Задания:
1. Перескажите фрагмент о звонке Сталина Пастернаку в двух предложениях.
2. Продолжите фрагмент о звонке Сталина Пастернаку, начав сразу после его последнего предложения.

Советский опыт, автобиографическое письмо и историческое сознание: Гинзбург, Герцен, Гегель
Шрифт:
«Когда Сталин позвонил Пастернаку, тот вдруг сказал, что надо бы встретиться и поговорить «о жизни и смерти». Сталин в ответ немного помолчал — и повесил трубку.
У кого достанет сил охватить это воображением? Вот дребезжит обычный звонок. Аппарат висит на стене в передней. Или стоит на столике. Вы подходите, подносите к уху мембрану. Все происходит просто в квартире. Допустим, после ужина… И с вами ГОВОРИТ СТАЛИН.
Земное течение человеческой жизни приостанавливается, слегка раздвигается вселенская завеса, в этот мир нежданно вступает потусторонняя сила, божественная либо сатанинская. Затем, само собой, возобновляется реальность низшего порядка. <…> <Пастернак> по обыкновению путал домашность и метафизическую напряженность, реального собеседника — и собеседника внутреннего. Но желание, высказанное им Сталину, отмечено неслыханно–наивной дерзостью и экстравагантностью только с внешне–практической стороны. Вместе с тем в столь индивидуальной и импульсивной выходке не так уж трудно ощутить нечто социальное и общезначимое.
Поэт подумал вслух за великое множество других людей, которые повели бы себя иначе, да и ничего подобного им в голову не пришло бы, а все–таки каждый из них на свой лад тоже был заворожен безмерностью фигуры Сталина, отождествляемой (чаще бессознательно?) уже не просто с абсолютной деспотической властью, но и — в такой немыслимо огромной стране, после такой огромной революции! — словно бы с самой субстанцией истории. Иначе говоря, с чем–то несравненно большим, чем какая бы то ни было власть и сила, а именно: с их первоисточником. И следовательно — с великой тайной» [44].

Данные для анализа:
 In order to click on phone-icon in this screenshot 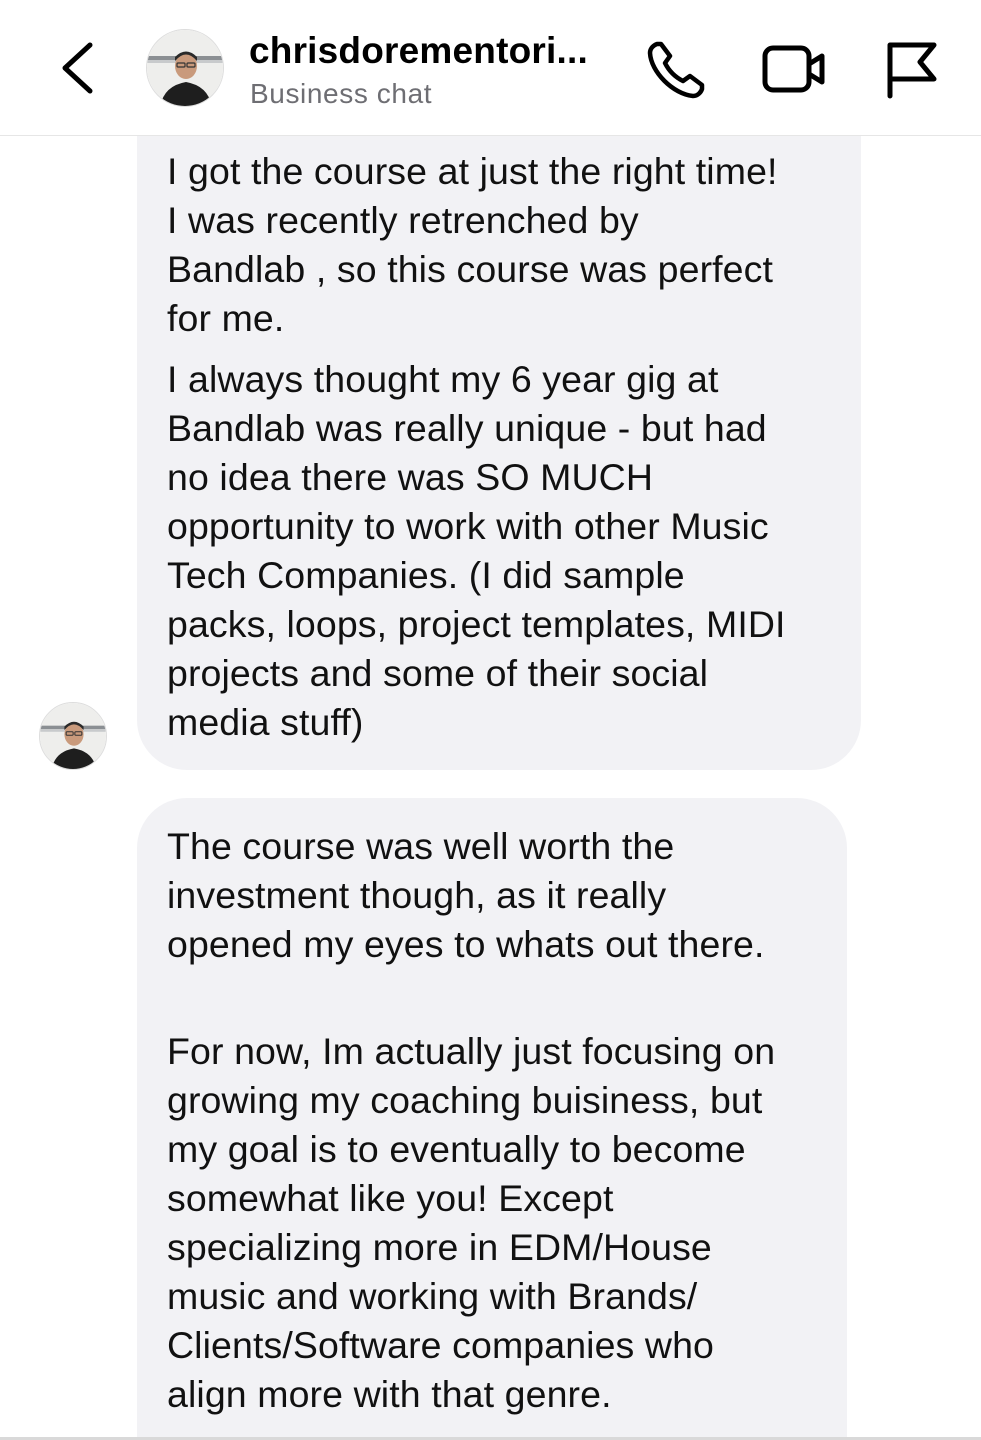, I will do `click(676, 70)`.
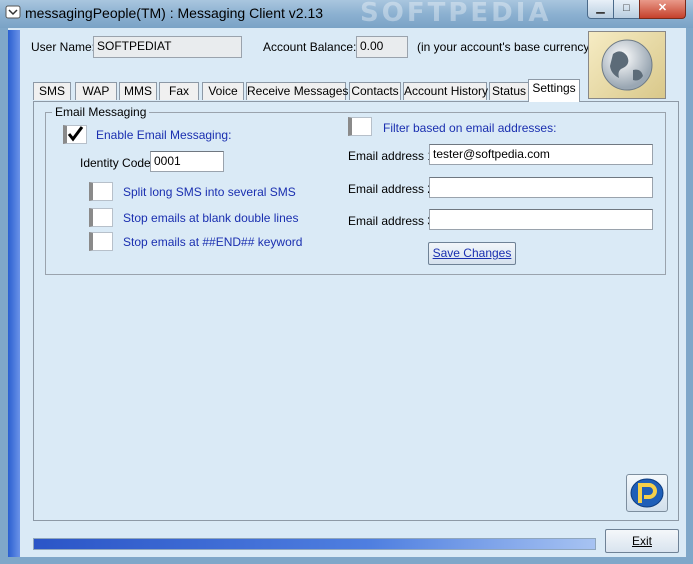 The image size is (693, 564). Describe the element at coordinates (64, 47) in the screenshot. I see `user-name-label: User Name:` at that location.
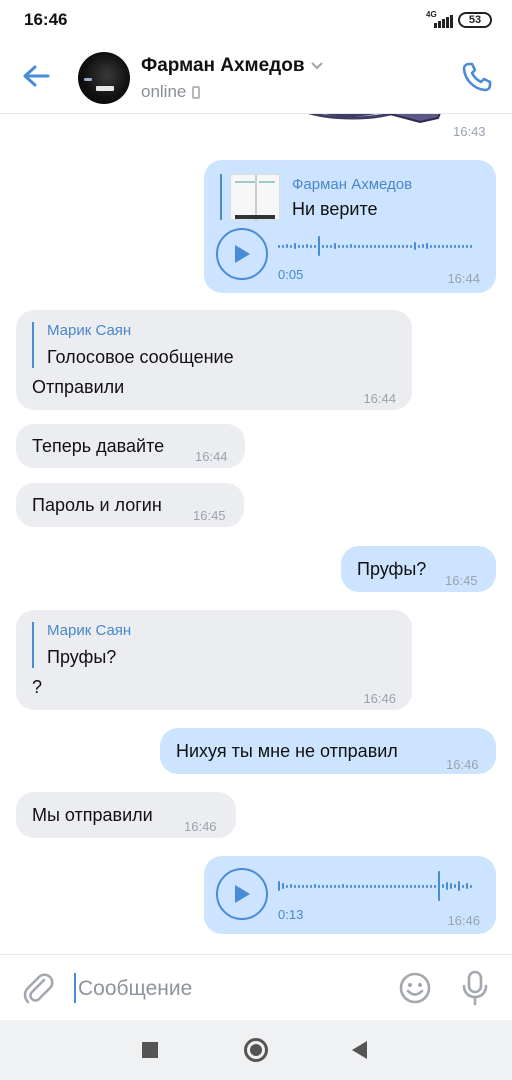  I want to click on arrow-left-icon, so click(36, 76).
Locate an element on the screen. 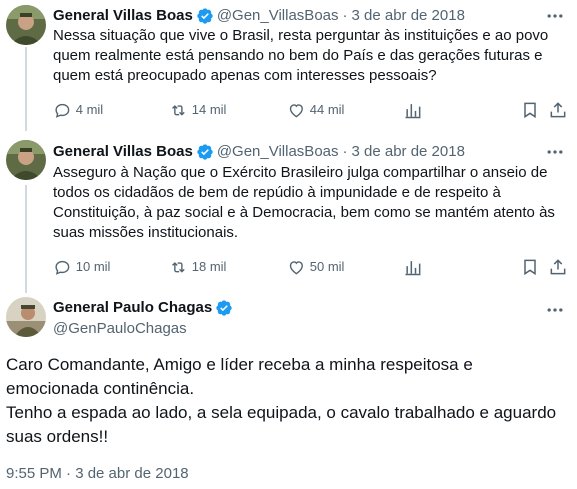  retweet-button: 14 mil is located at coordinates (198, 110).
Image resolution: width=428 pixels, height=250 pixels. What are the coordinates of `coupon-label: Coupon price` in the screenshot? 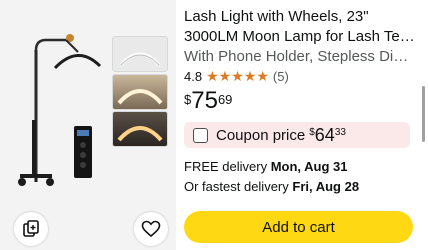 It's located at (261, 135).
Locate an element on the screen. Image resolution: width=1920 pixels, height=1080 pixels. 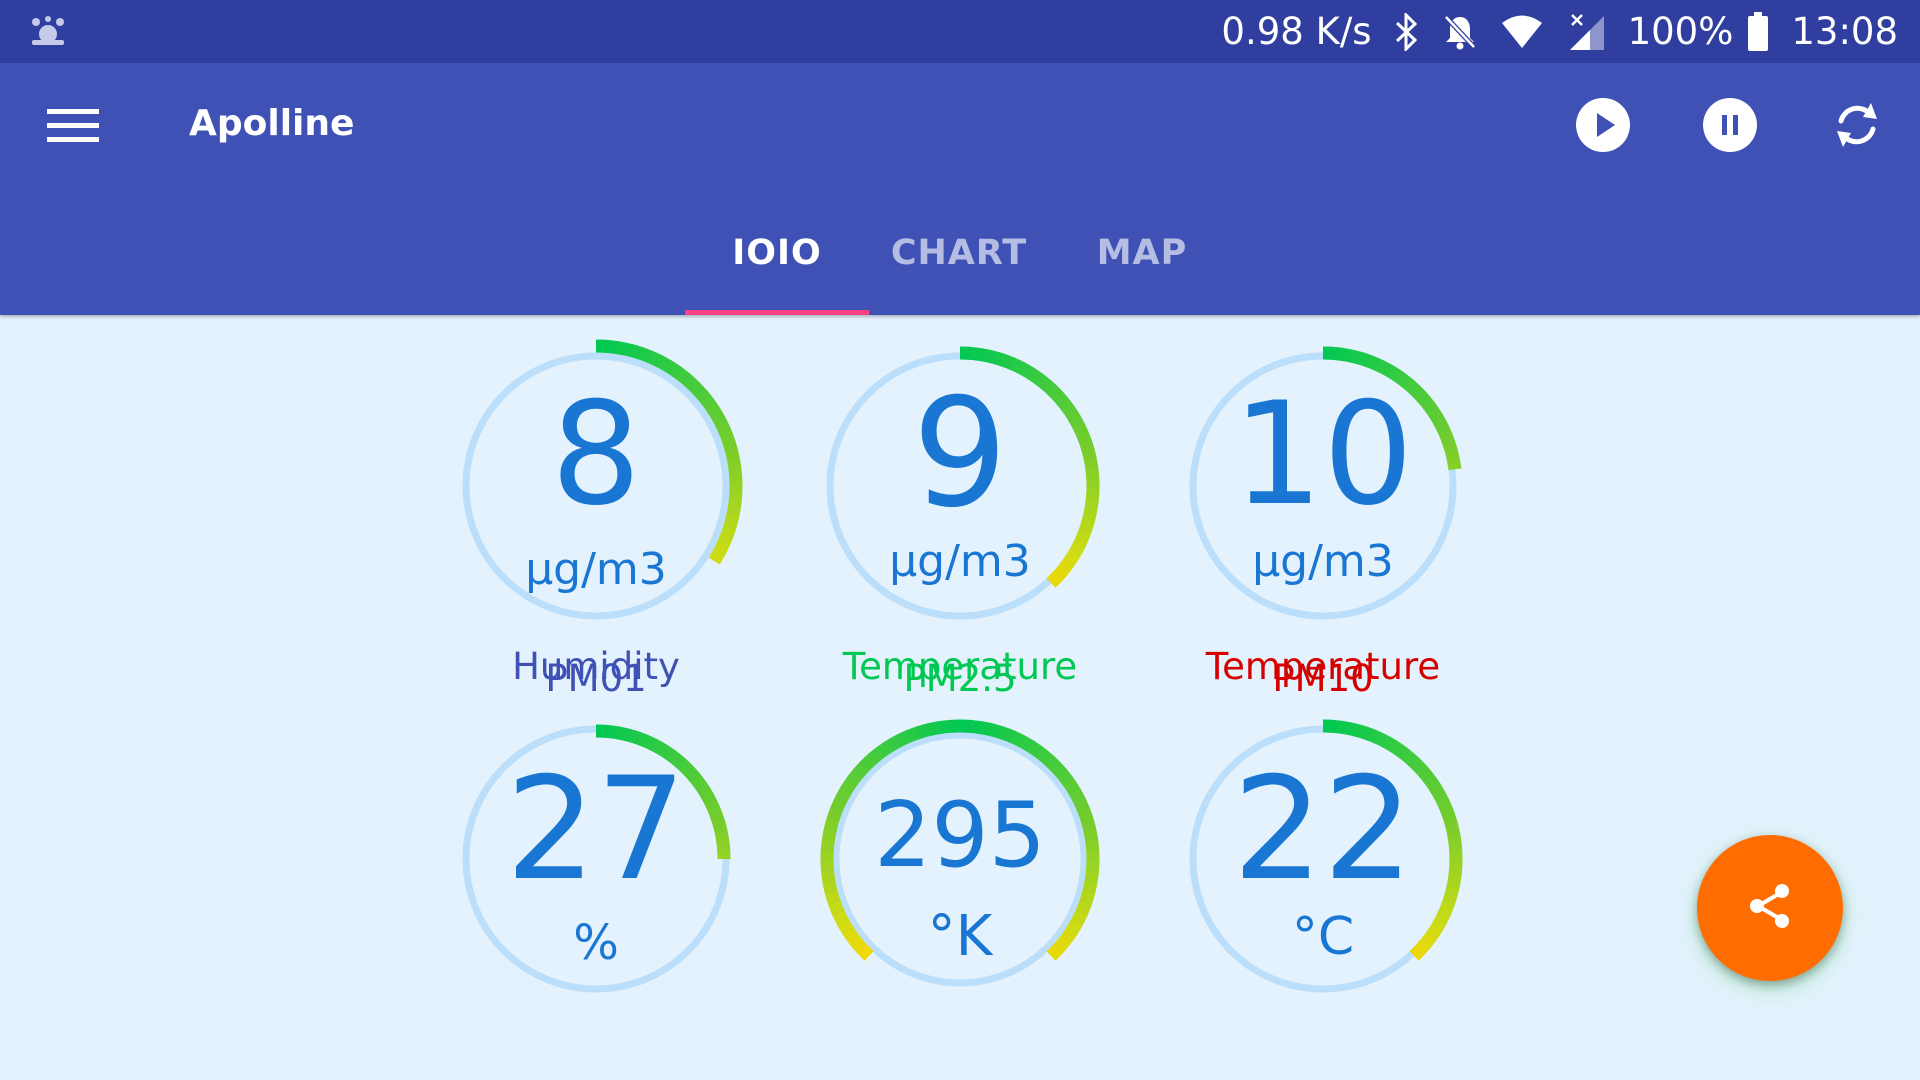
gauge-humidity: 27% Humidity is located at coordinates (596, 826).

Ответы на задания:
1. Когда Сталин позвонил Пастернаку, поэт предложил встретиться и поговорить «о жизни и смерти», а Сталин помолчал и повесил трубку. Дерзкой и наивной эта выходка выглядит лишь с практической стороны: в ней выразилось общее для множества людей ощущение, что фигура Сталина отождествлялась не только с абсолютной властью, но и с самой субстанцией истории, ее первоисточником и великой тайной.

2.
Как и Лидия Гинзбург (на которую он ссылается), Баткин поместил размышления в духе «встречи в Йене» в контекст исторической эсхатологии гегельянско–марксистского толка: «Гипноз слагался из разных элементов; но в его подоснове было вот это ощущение тысячелетия: конца всей прежней истории и начала неисчерпаемой вечности…» [45] Можно предполагать, что, как и Пастернак в свое время, Баткин говорил за множество своих современников и соотечественников.
В Советской России «завороженность» властью как всепоглощающая эмоция была завороженностью историзмом, укрепленным в своей проникающей силе с помощью литературы, которая в автобиографических жанрах довела такой историзм до отдельного человека. Такое историческое сознание оказалось эмоциональным эквивалентом религии. В самом деле, современники описывали момент бытия в истории, переживаемый в контакте с властью, как опыт непосредственного переживания трансцендентного, доступный и человеку внерелигиозного сознания.
Не один Баткин в поисках объяснения опыта 1930-х годов воспользовался «записями» Лидии Гинзбург и ее образами [46]. Так, Р. М. Фрумкина в замечательных мемуарах 1997 года «О нас — наискосок» прибегает (по крайней мере четыре раза) к словам Гинзбург, чтобы описать опыт своего круга (она, как и другие, использует категорию «мы»): «…лучше всех об этом написала Л. Я. Гинзбург» [47]. Фрумкина впервые упоминает имя Гинзбург, рассказывая о том, как школьницей в 1940-е годы научилась осмыслять жизнь сквозь произведения русской классики, которые внимательно читала вместе с комментариями; она называет два имени: Белинский и Герцен («Былое и думы») [48]. На следующей странице Фрумкина рассказывает, что в классе проходила педагогическую практику студентка–историк Светлана Сталина, которая убеждала и ее поступать на исторический факультет.
(Оговорюсь, что я не хочу свести все дело к влиянию Лидии Гинзбург, но стремлюсь показать, как работает механизм многослойного культурного посредничества.)
6
Сделаю несколько методологических замечаний.
Мой центральный тезис таков: в ХХ веке, как и в XIX, парадигмы истории идей — такие, как гегельянский историзм, — опосредованные в исторических исследованиях и кодифицированные в автобиографическом письме — являются инструментами интерпретации личного опыта отдельного человека и средством конструирования группового интеллигентского сознания.
От самого своего зарождения в постнаполеоновскую эпоху до мобилизации в сталинскую и постсталинскую гегельянский историзм прошел через различные инстанции культурного посредничества и подвергся видоизменениям.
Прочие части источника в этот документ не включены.